Start of Provided data
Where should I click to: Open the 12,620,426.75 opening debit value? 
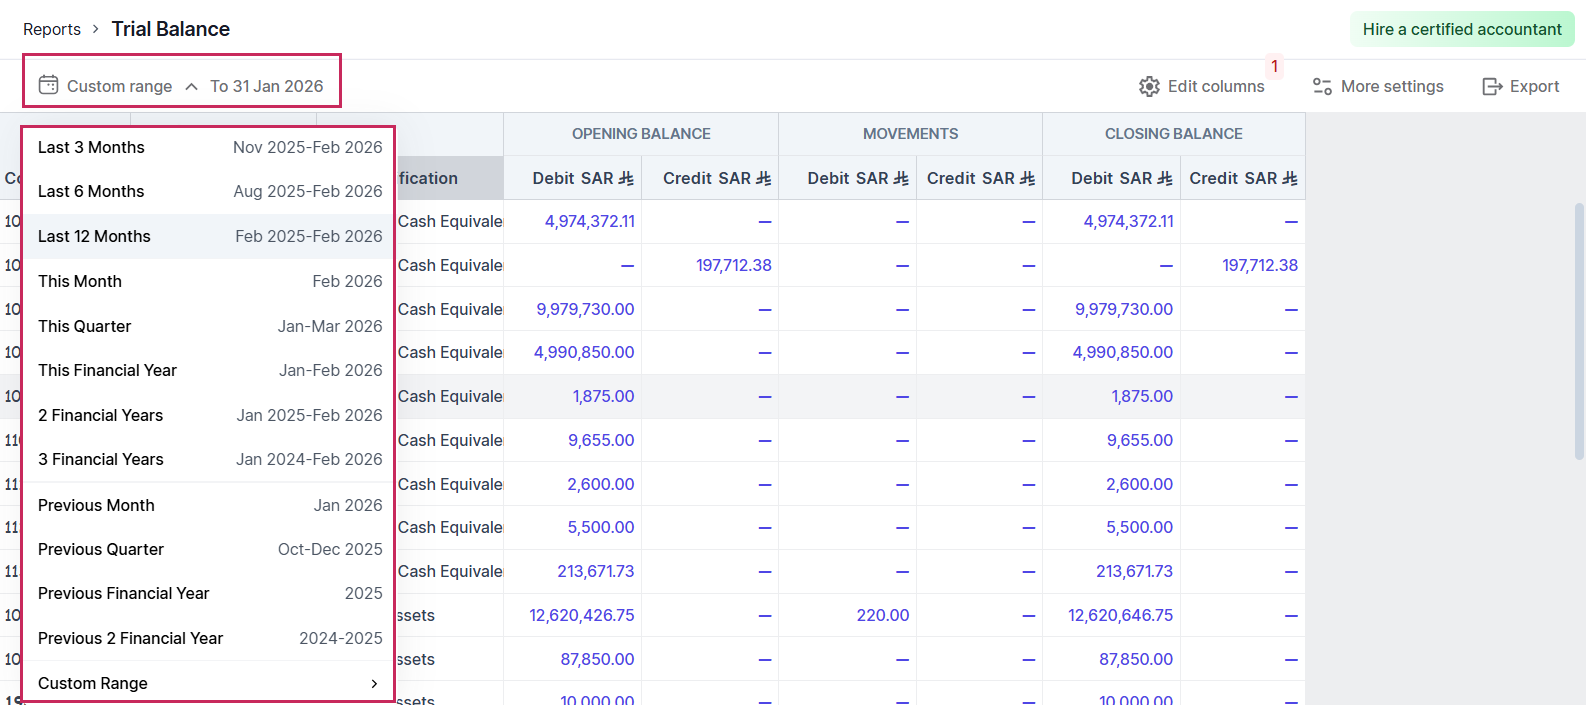(x=581, y=615)
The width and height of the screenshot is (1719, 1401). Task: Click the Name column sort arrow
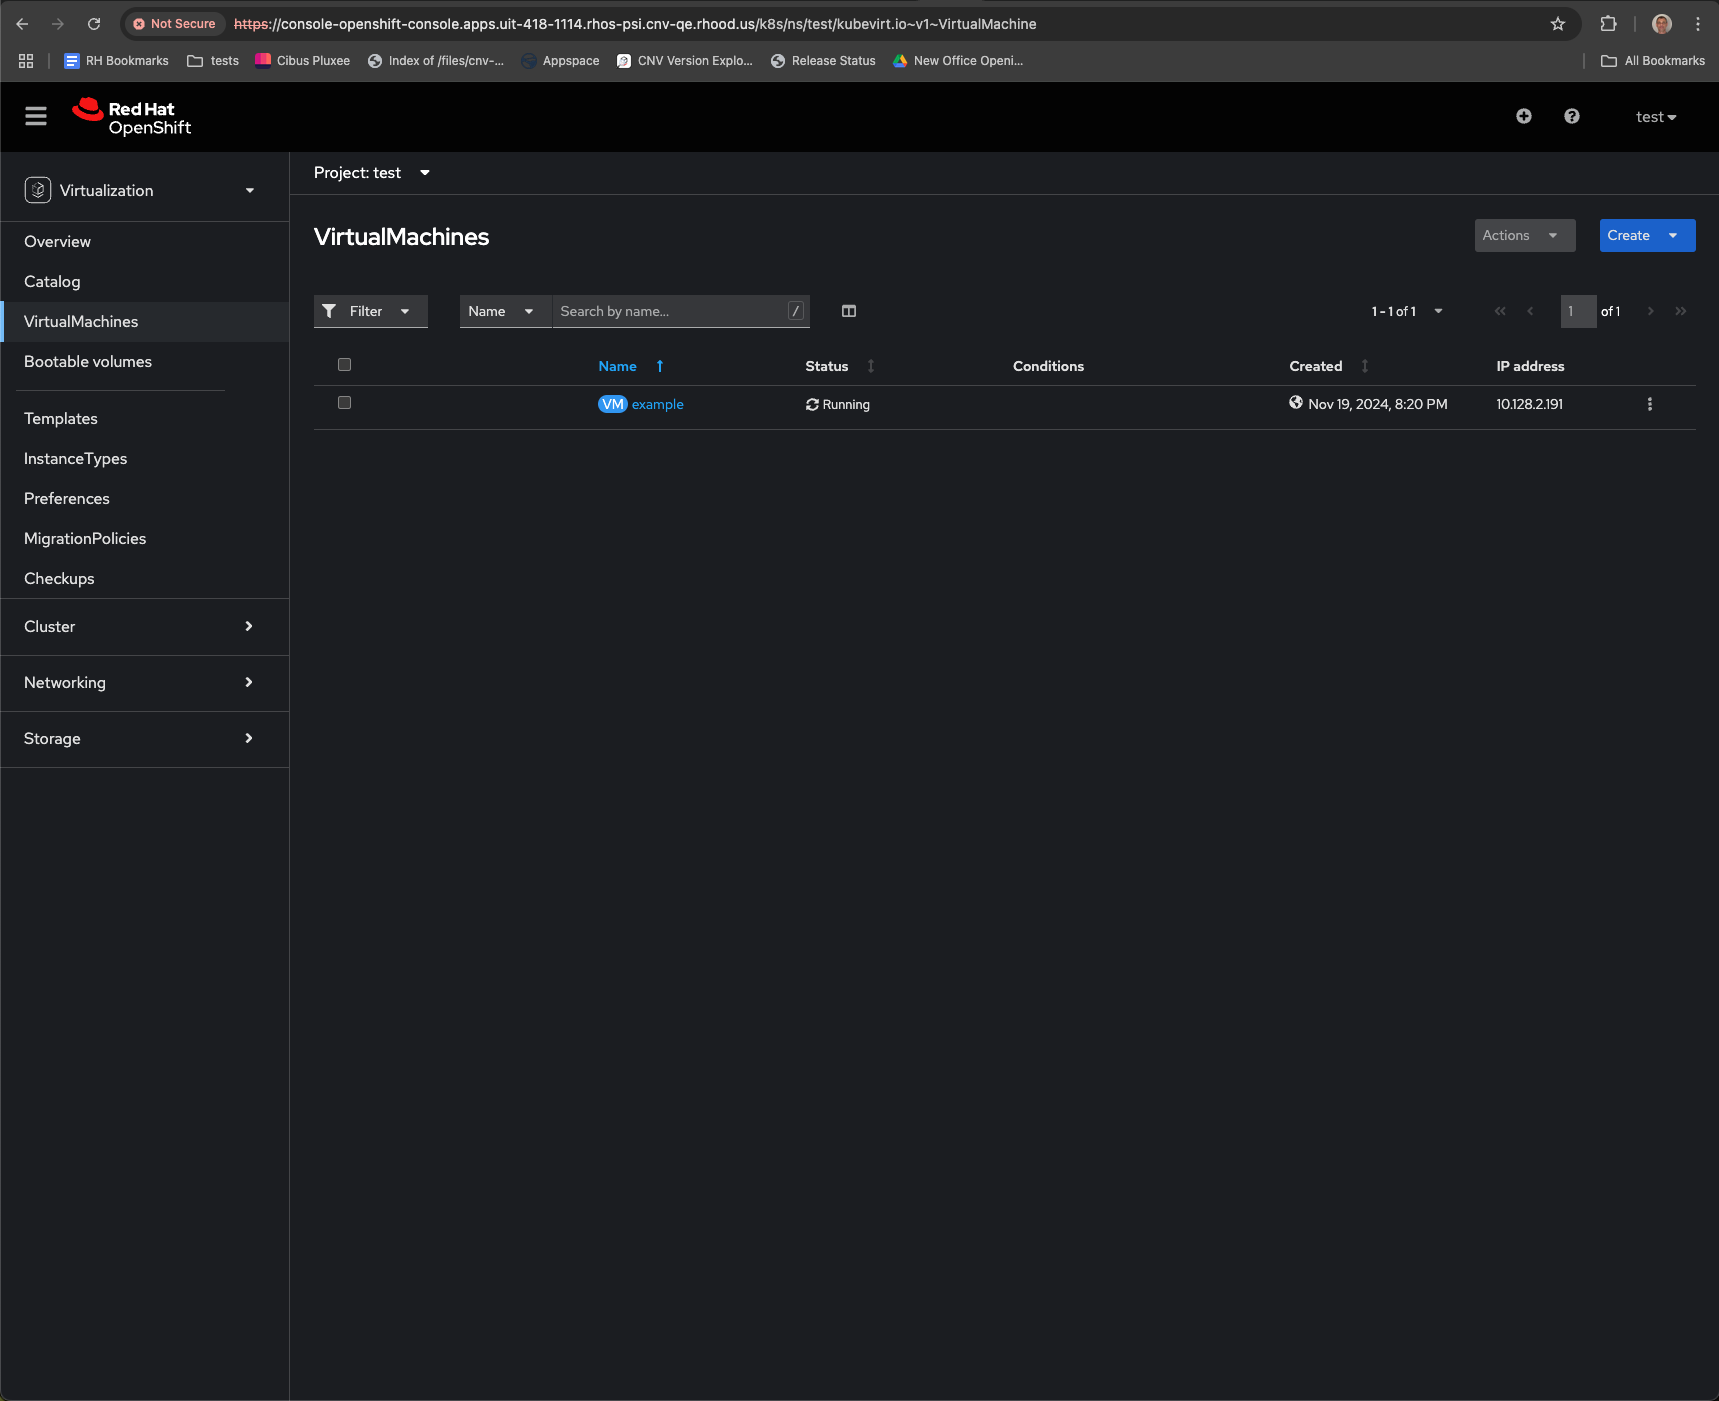pyautogui.click(x=660, y=366)
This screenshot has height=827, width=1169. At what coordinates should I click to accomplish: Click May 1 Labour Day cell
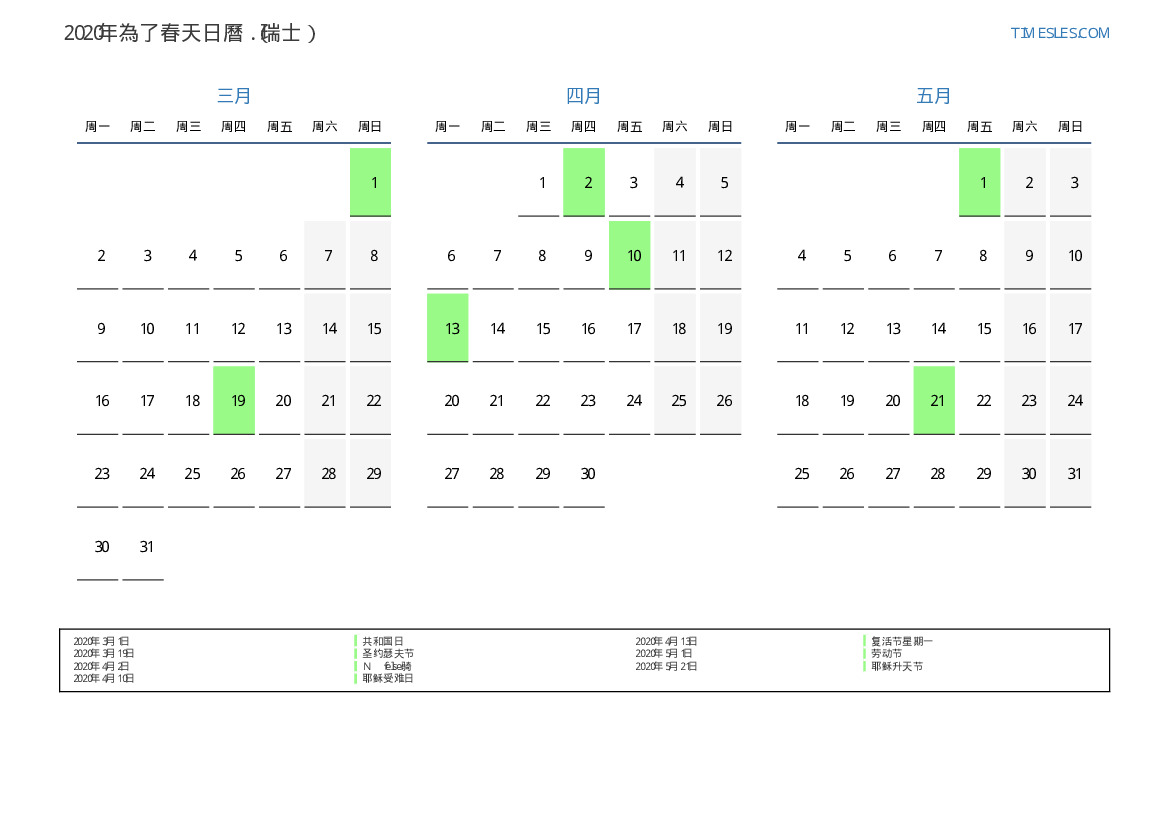(979, 182)
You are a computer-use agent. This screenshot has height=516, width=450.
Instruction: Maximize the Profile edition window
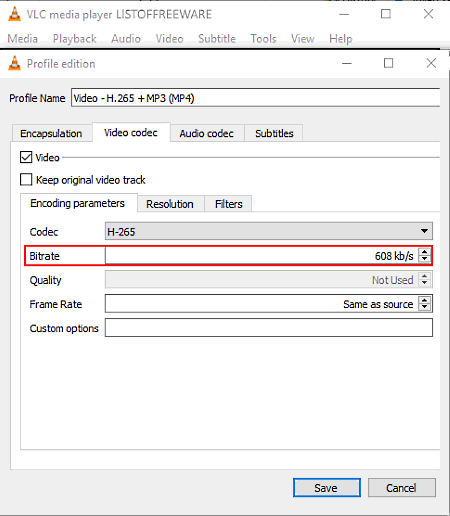(388, 63)
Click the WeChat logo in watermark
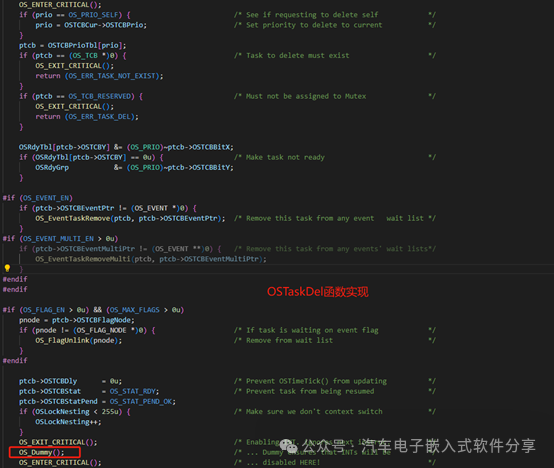 [x=289, y=446]
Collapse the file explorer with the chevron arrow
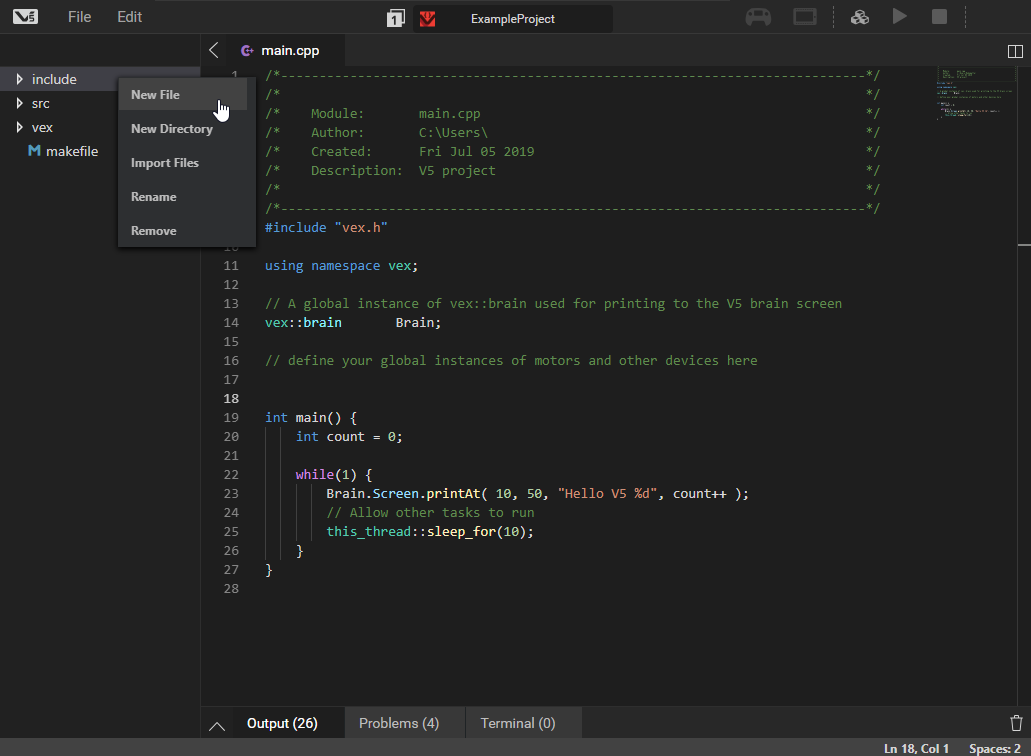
End of Provided data
Work required:
A word-for-word copy is required of the lines above from the line with "The width and" through the last line of the data; no other lines and no pictures belong in it.

Answer space:
The width and height of the screenshot is (1719, 1401). Task: Click the Name column sort arrow
pyautogui.click(x=660, y=366)
This screenshot has height=827, width=1169. At what coordinates should I click to accomplish: Click May 1 Labour Day cell
(979, 182)
You are a computer-use agent. This screenshot has height=516, width=450.
Instruction: Maximize the Profile edition window
(388, 63)
Click the WeChat logo in watermark
 [x=289, y=446]
Collapse the file explorer with the chevron arrow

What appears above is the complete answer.